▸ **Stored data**

------------------------------------------------

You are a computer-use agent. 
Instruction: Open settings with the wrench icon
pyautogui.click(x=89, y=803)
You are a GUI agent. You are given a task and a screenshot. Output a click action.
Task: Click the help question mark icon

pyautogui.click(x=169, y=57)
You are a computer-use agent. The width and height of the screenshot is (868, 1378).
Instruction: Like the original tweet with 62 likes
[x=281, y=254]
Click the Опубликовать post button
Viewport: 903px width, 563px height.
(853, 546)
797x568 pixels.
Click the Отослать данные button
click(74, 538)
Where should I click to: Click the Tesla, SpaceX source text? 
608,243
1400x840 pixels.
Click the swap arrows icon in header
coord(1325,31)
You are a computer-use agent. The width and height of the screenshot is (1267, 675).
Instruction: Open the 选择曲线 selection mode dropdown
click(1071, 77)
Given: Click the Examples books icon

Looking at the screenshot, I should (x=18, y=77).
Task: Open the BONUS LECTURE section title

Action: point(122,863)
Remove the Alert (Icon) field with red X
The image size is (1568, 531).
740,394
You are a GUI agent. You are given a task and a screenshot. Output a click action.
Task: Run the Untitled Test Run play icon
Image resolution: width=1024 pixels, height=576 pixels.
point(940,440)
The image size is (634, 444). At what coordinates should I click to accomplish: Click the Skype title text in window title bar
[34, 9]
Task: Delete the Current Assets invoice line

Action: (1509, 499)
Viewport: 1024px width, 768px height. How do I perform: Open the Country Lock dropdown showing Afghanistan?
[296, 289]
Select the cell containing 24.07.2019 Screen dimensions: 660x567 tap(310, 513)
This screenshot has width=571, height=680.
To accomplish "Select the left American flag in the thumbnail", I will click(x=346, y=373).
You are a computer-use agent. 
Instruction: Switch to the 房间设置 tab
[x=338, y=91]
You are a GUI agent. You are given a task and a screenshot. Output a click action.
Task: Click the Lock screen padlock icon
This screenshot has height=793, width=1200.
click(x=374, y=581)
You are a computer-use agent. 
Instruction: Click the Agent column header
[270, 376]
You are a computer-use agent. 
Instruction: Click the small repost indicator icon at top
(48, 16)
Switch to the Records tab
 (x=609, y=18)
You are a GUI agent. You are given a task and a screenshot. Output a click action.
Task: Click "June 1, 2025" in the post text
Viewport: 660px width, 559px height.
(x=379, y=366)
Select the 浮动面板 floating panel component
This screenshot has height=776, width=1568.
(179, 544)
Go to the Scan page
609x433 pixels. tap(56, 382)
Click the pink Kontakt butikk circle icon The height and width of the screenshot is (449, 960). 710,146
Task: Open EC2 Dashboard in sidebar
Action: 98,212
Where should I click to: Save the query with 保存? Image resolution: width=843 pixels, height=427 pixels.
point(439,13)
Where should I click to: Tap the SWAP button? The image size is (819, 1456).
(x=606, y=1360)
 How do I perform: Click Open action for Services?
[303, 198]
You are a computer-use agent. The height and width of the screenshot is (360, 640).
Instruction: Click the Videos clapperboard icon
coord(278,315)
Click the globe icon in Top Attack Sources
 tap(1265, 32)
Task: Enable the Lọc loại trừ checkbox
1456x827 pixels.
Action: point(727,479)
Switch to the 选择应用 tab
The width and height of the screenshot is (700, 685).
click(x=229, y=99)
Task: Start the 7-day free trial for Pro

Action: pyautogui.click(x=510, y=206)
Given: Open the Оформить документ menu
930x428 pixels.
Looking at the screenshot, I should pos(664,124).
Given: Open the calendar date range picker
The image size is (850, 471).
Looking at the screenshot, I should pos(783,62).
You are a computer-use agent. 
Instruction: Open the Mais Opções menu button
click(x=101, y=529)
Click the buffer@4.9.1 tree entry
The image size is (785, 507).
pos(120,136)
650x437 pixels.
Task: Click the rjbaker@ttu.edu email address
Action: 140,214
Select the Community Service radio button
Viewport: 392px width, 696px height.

------------------------------------------------

Return, exactly, the lines from the first line of the records above to the line containing "is (868, 1378).", both included.

You are a computer-use agent. 
Instruction: Open settings with the wrench icon
pyautogui.click(x=89, y=803)
You are a GUI agent. You are given a task and a screenshot. Output a click action.
Task: Click the help question mark icon

pyautogui.click(x=169, y=57)
You are a computer-use agent. The width and height of the screenshot is (868, 1378).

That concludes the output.